Brasília, 28 (AE) - A escolha do senador Luiz Estêvão (PMDB-DF), investigado pela CPI do Judiciário do Senado, para ser um dos sub-relatores do Plano Plurianual (PPA) no Congresso divide seu prórpio partido, o PMDB. O relator geral do PPA, deputado Renato Vianna (PMDB-SC), propôs hoje que o senador desista da função. "Ele poderia declinar da sub-relatoria, porque está muito exposto, torna-se uma vidraça e isto não faz bem nem para ele, nem para o partido", disse Vianna.
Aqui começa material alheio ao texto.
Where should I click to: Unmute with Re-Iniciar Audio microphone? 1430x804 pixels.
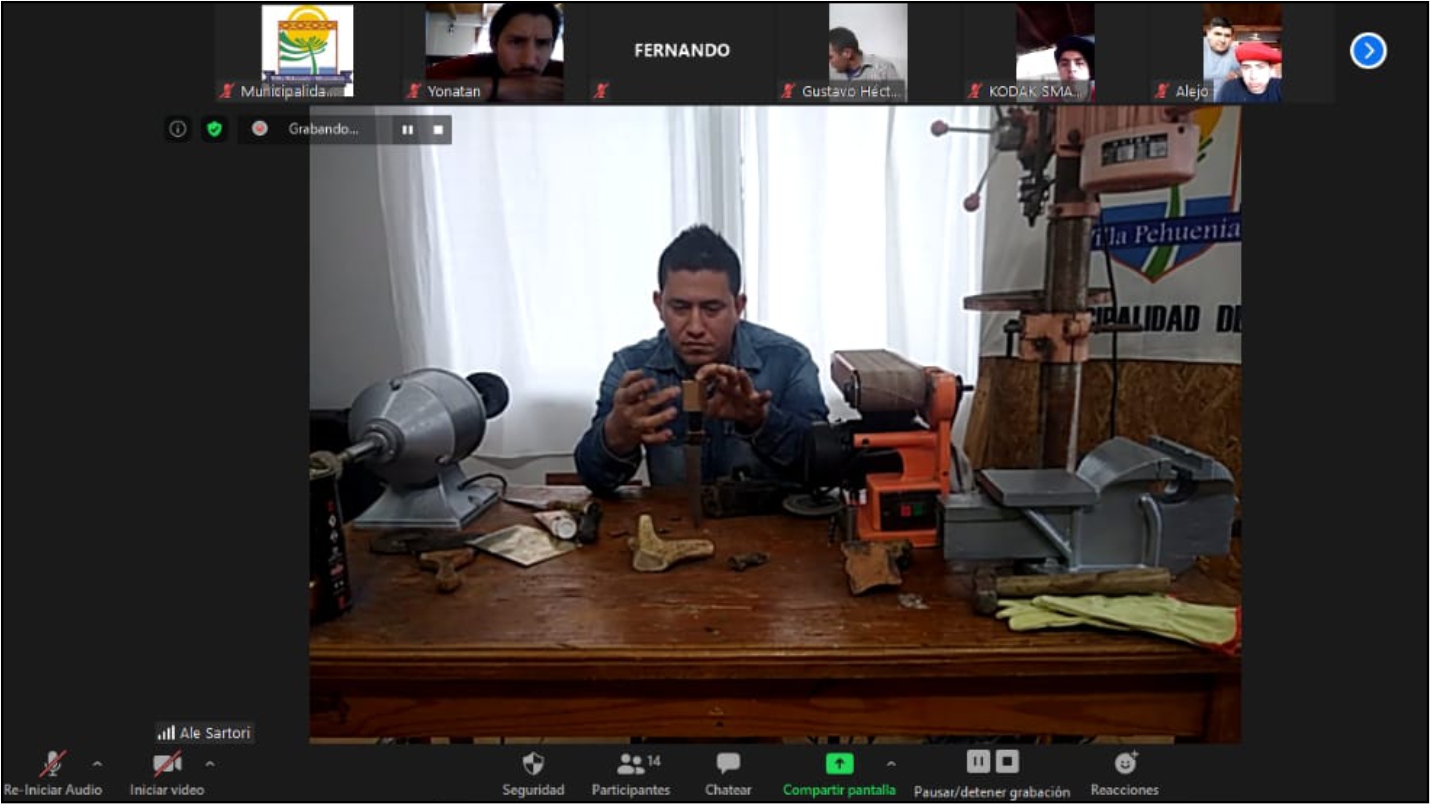pos(52,765)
Apesar do mal estar provocado pela indicação, os líderes governistas e da oposição não deverão impedir que Luiz Estêvão assuma a incumbência.
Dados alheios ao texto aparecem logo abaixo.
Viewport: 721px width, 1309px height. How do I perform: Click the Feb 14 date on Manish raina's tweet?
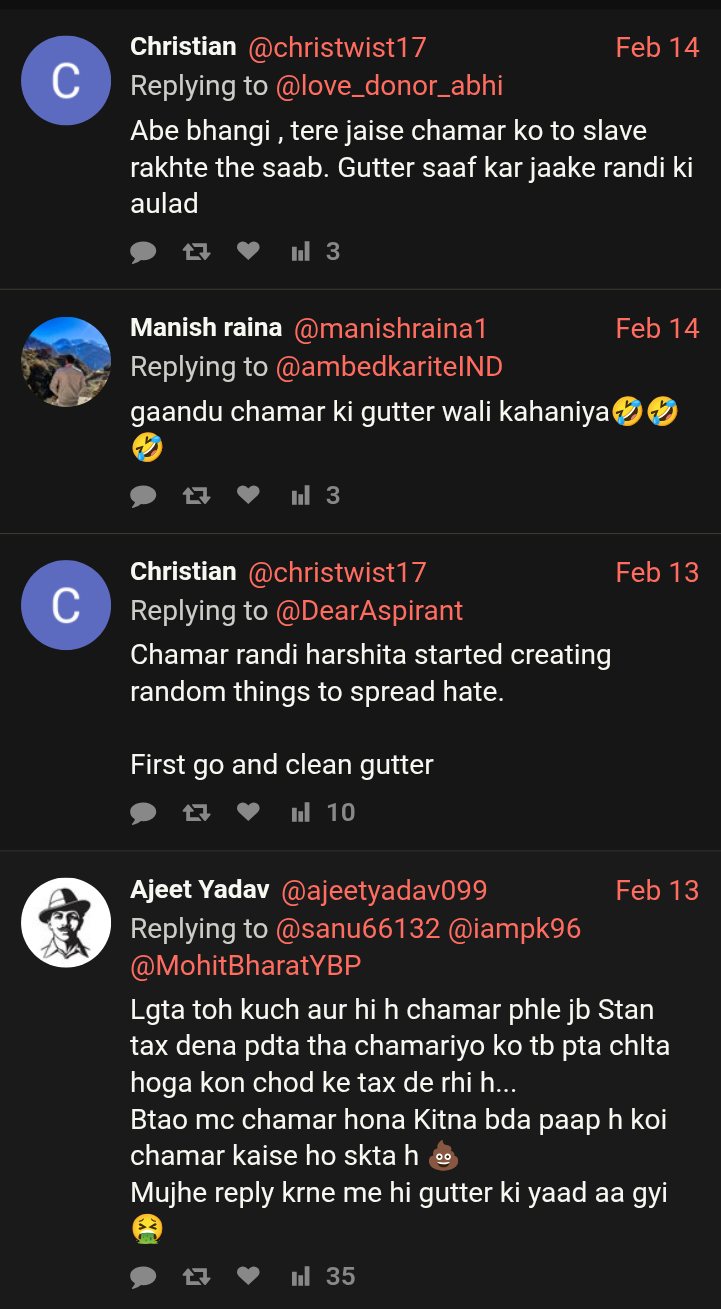(657, 329)
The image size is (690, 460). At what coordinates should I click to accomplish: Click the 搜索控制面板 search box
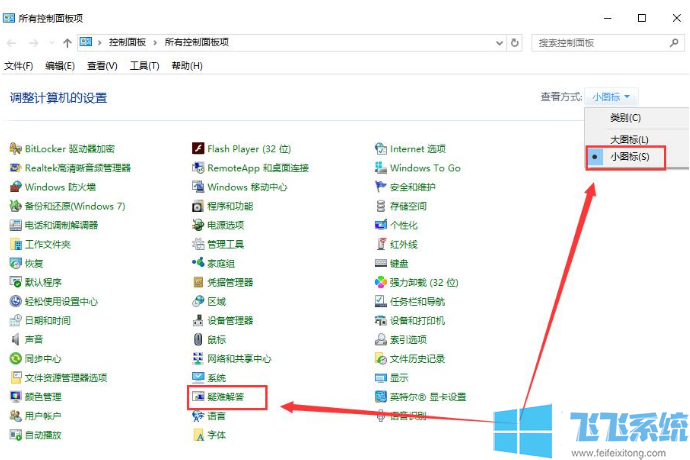pos(600,43)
O PPA é um programa que envolve um conjunto de 365 projetos para serem desenvolvidos em quatro anos, com recursos de R$ 1,1 trilhão. Luiz Estêvão manteve transações financeiras com a empreiteira Incal, responsável pela construção do Fórum Trabalhista de São Paulo, onde foi constatado pelo Tribunal de Contas da União (TCU) um desvio de verbas da ordem de R$ 169 milhões.
"Há um acordo entre os partidos para que não haja vetos na escolha dos sub-relatores e ninguém da base governista tem qualquer intenção de desrespeitar o acerto ", disse o líder do governo no Congresso, deputado Artur Virgílio Neto (PSDB-AM). Segundo Virgílio, "O PMDB sabe que tem um senador objeto de investigação por uma CPI e consciente disto resolveu indicá-lo, mostrando assim que confia nele." O líder governista disse que isso torna o partido "o avalista e o único responsável pelo desempenho do senador diante da sub-relatoria".
Para o líder do PDT na Câmara, Miro Teixeira (RJ), "a conjuntura política condena Luiz Estêvão, mas o estado de direito o protege". Para o pedetista, a nomeação do senador foi "um equívoco político do PMDB", mas não deverá alterar a tramitação do PPA.